He stopped. Jefferson was his friend, but after all he was to some extent his employer's antagonist. The other noted his pause.

"Oh, well, I reckon Wolf knows his job, but I'd watch out for those fellows. They're a pretty hard crowd. Anyhow, I must get along. Do you mind giving my English clerk the note?"

He smiled as if something amused him, and went off, and Kit crossed the flags. At the arch that opened on Jefferson's office, he stopped abruptly and wondered whether his imagination had cheated him.

A few yards off Betty sat in front of a writing-table. Her head was bent; Kit saw her face in profile against the coloured wall and noted the clean, flowing line. After a moment or two she looked up and Kit's heart beat. His advance was impetuous, and when she gave him her hand he pulled himself up with an effort. When he last saw Betty in the shabby street at Liverpool, he had kissed her. It was strange and disturbing, but he had come near to kissing her again. Betty, however, was very calm and her hand was cool and steady.

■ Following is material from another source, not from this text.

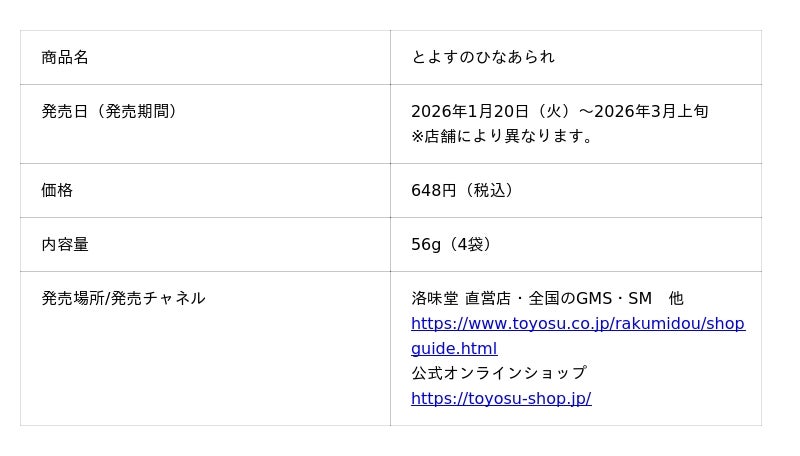Click the （税込） text after the price

pyautogui.click(x=490, y=190)
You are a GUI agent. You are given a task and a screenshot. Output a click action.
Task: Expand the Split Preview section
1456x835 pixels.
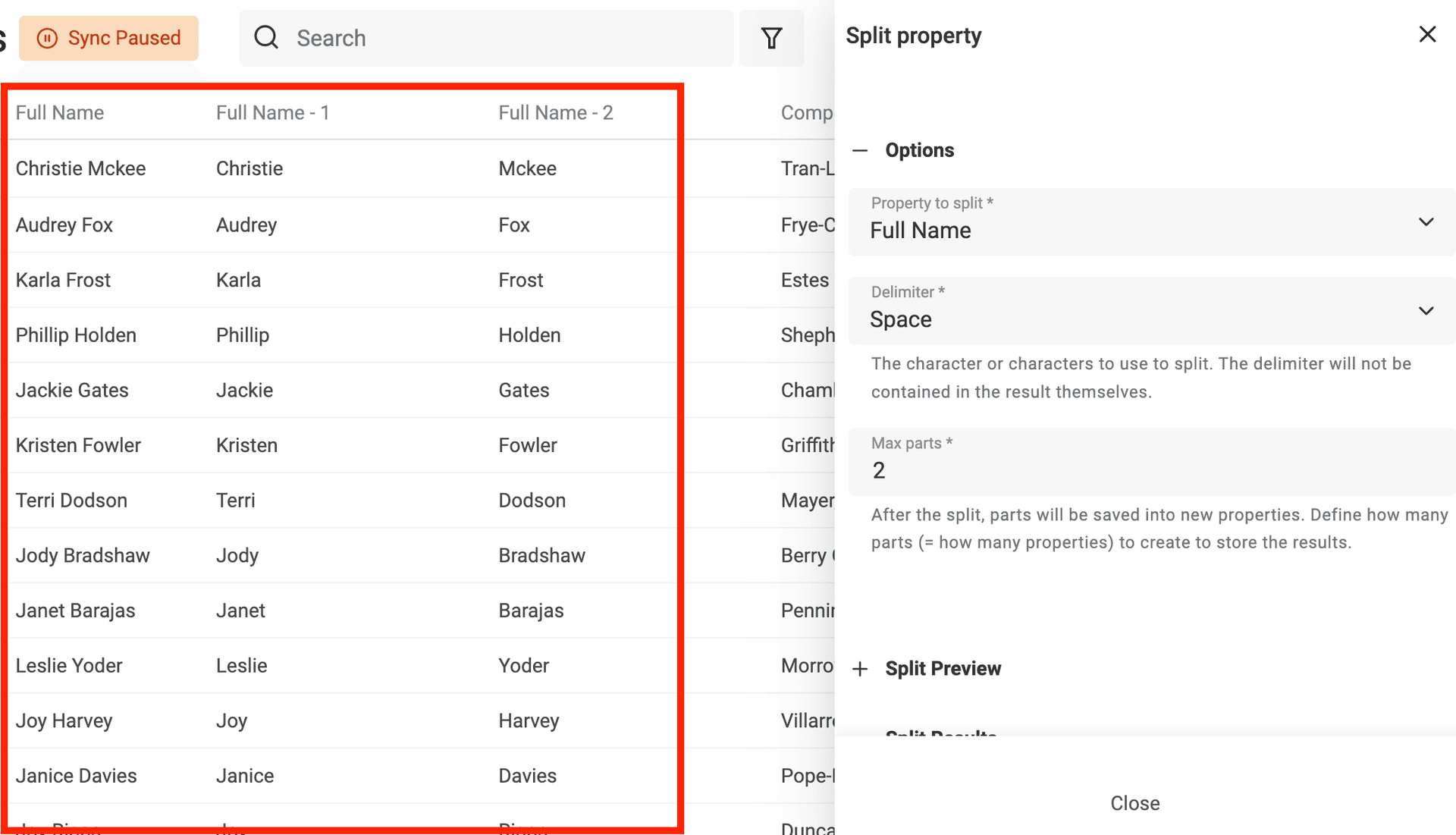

"Why Kit! You looked startled!" she said.

"I'm very much surprised," he admitted. "You see, I thought you were at Liverpool."

"At Liverpool? Then you didn't think I'd gone for a holiday to the South Coast?"

Kit was embarrassed. It looked as if his mother had not used much tact, but Betty's smile was gentle.

"Sometimes you're rather nice, Kit, but all the same you ought to see I couldn't go."

"We won't talk about it," Kit replied. "When I came in you didn't look at all—surprised."

Betty gave him a calm glance, but he thought she had noted his hesitation. Surprised was not altogether what he had meant.

"I was not," she said. "I knew you were on board a ship that had just arrived. Then I heard you talking to Mr. Jefferson."

He pulled up a chair and studied her while she neatly folded some documents. Betty was thin, but if she had been ill, she was obviously getting better. A faint colour had come to her skin, and her eyes were bright. At Liverpool she had worn very plain, dark clothes, because they were economical; now her dress was white and she had pretty grey shoes. In fact, Betty was prettier than he had thought. Perhaps her escape from monotonous labour and the dark Liverpool office accounted for much, but she was not the tired girl he had known.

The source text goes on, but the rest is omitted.